Seriously. You're stuck on this.
posted by mediareport at 5:40 PM on July 23, 2010


The whole point of underhanded stunts like this is to set up politically unnavigable situations for their targets: i.e., to put them in situations that can only do political damage. And yes, it is possible if not easy to devise controversies that will necessarily have that effect, because there are so many different interests involved in how just about any set of events plays out.
Well duh, it's called politics. Surely the Obama administration should be prepared to deal with it.
The whole point of that article is to confirm that no one in the White House above the level of Vilsack participated in the decision making process. Maybe Vilsack informed others in the White House about the decision immediately after the fact, but there's no evidence he consulted with any one else in advance
You mean aside from the various news articles that indicate they were, and the fact the whitehouse has said that they were "informed" (which obviously would have involved them speaking as well as listening). The idea that Tom Vilsack did this all on his own with no involvement from the whitehouse is absurd. (these people would not be "above" Vilsack in any org chart, btw, he's a cabinet secritary right below Obama.)
posted by delmoi at 9:14 PM on July 23, 2010


The left doesn't need to arm itself because the Democrats are or aren't in power. The left needs to arm itself because the currently most popular meme on the right is that Obama is a commie-nazi racist and that killing anybody to the right of Rush Limbaugh is not only justifiable but what George Washington would have wanted.

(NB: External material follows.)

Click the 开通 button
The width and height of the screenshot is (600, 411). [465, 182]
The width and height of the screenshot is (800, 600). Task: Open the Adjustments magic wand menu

Yep, maybe the Dems need to start taking a "don't start none, won't be none" stance. I'm not in favor of gun control but I'm not in favor of provoking another civil war either, especially with a Black president in power. The historical significance alone could very well destroy this country and nobody except maybe some of the wingnut teabaggers is looking for that.
posted by fuse theorem at 7:18 AM on July 24, 2010


Rachel Maddow has a degree in public policy from Stanford University, was awarded a Rhodes Scholarship, and has a PhD in politics from Oxford University.

...and is probably about fifteen minutes away from being disowned by Reasonable Liberals who feel she's a little too smug and therefore, out of fairness, should be categorized with Beck and Hannity.

Ain't no one can hamstring Progressives more than actual Progressives!
posted by Legomancer at 6:39 AM on July 26, 2010 [1 favorite]


Well, either way, now you can add another "left-wing base" and media facilitated presidential failure to your list of proof Obama's heart isn't really in it:

Senate Strips Funding For Legal Settlement To Black Farmers From War Bill

Mission accomplished, boys. Nice work.
posted by saulgoodman at 9:17 AM on July 26, 2010


You mean aside from the various news articles that indicate they were, and the fact the whitehouse has said that they were "informed" (which obviously would have involved them speaking as well as listening).

Delmoi: that's crap. I read nearly every major article on this story as it broke (there were none, as even media report acknowledged above, and the only two he could cite didn't support his assertion), and your impression is just plain wrong.
posted by saulgoodman at 9:19 AM on July 26, 2010


Well, either way, now you can add another "left-wing base" and media facilitated presidential failure to your list of proof Obama's heart isn't really in it

"Everything bad is the Liberals' fault!" You sound like Rush Limbaugh at this point.